→ **WHAT YOU SHOULD DO**:
Rewrite the part of the items that opens with the line containing "At what (x,y)" and closes with the line containing "Looking at the", changing "screenshot" to "screen capture" and leaving the rest as is. Leave the pictures out.

→ **THE INPUT**:
· · · ·
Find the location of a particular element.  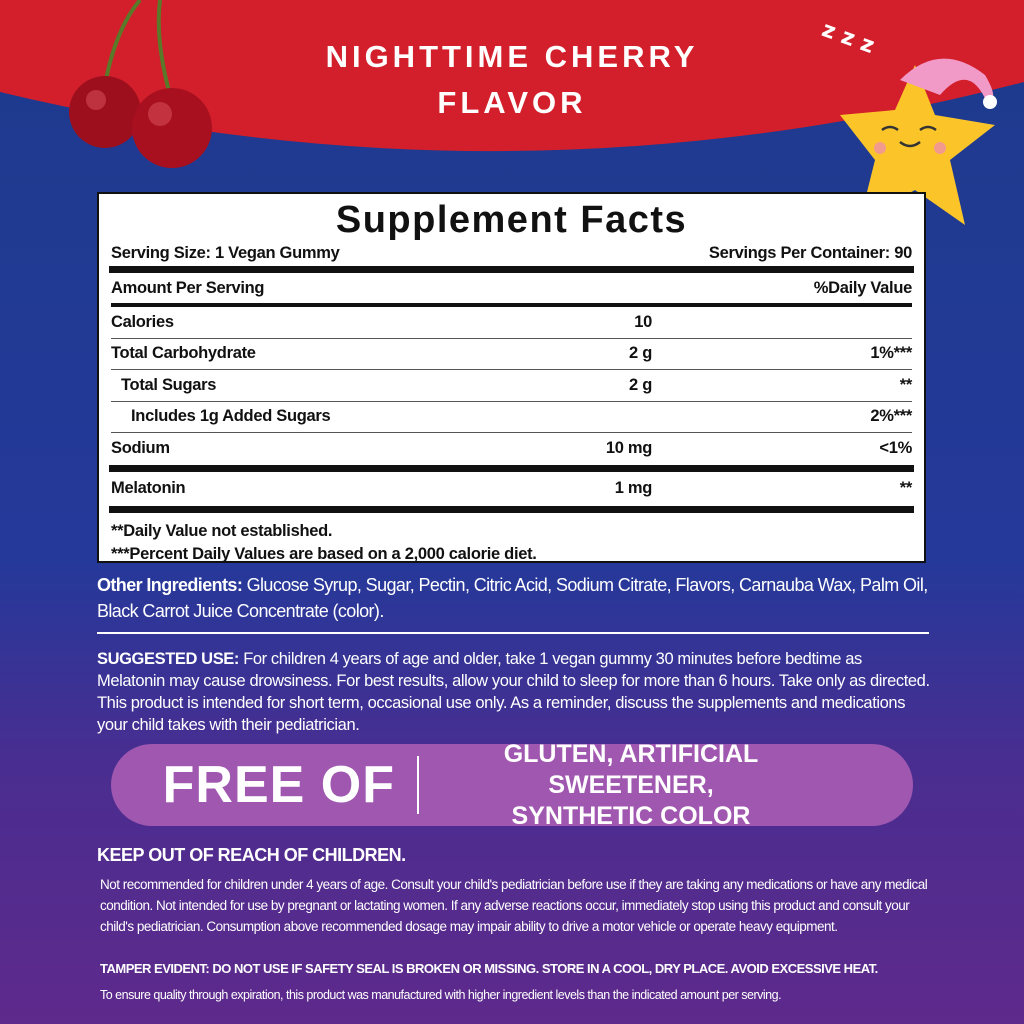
· · · ·
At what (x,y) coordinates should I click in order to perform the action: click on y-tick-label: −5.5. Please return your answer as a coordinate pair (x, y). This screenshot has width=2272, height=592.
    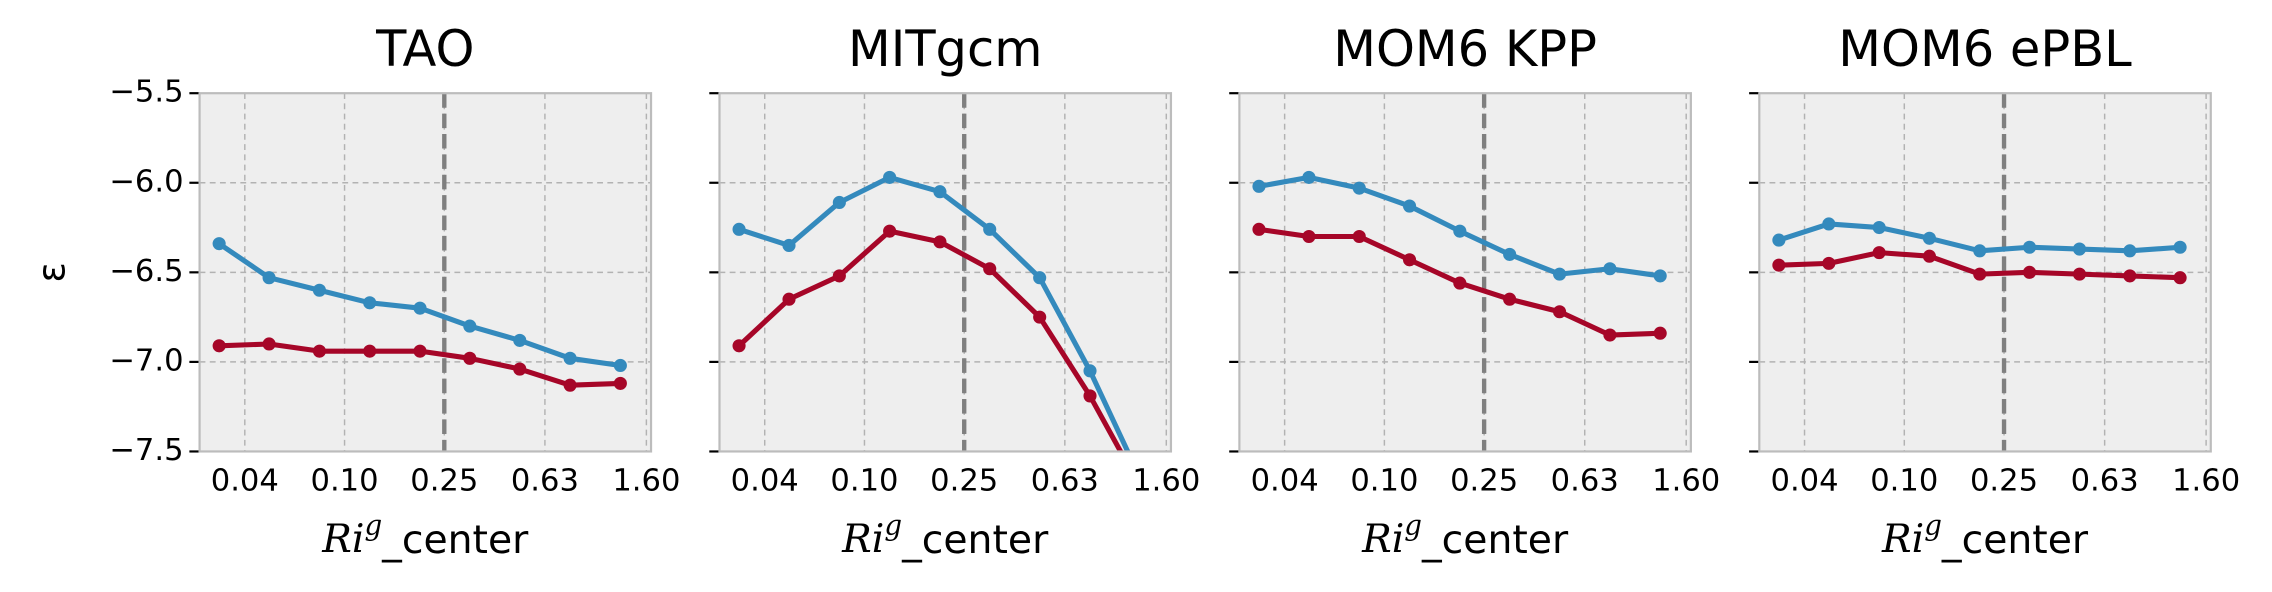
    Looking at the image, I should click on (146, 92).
· · · ·
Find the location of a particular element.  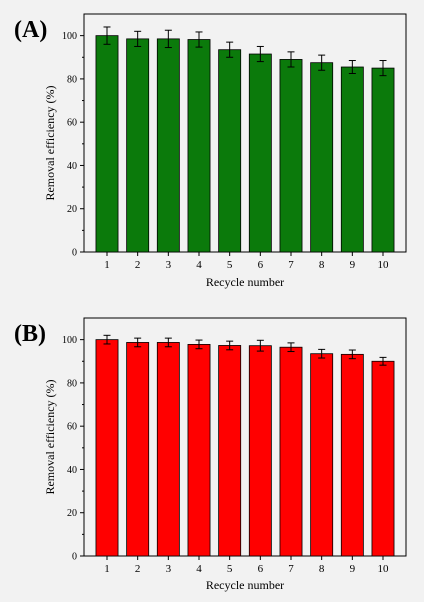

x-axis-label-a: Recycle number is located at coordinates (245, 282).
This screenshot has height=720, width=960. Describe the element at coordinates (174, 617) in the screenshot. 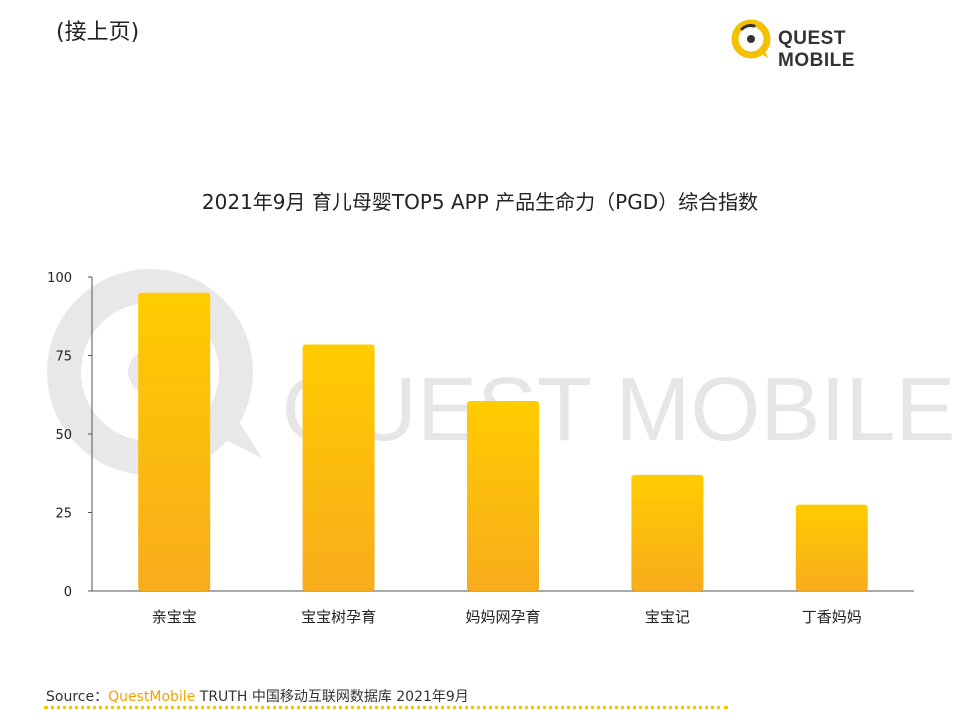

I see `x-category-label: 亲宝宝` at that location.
· · · ·
→ **TASK RESPONSE**:
At what (x,y) coordinates should I click in order to perform the action: click on y-tick-label: −5.5. Please return your answer as a coordinate pair (x, y). This screen capture has width=2272, height=592.
    Looking at the image, I should click on (146, 92).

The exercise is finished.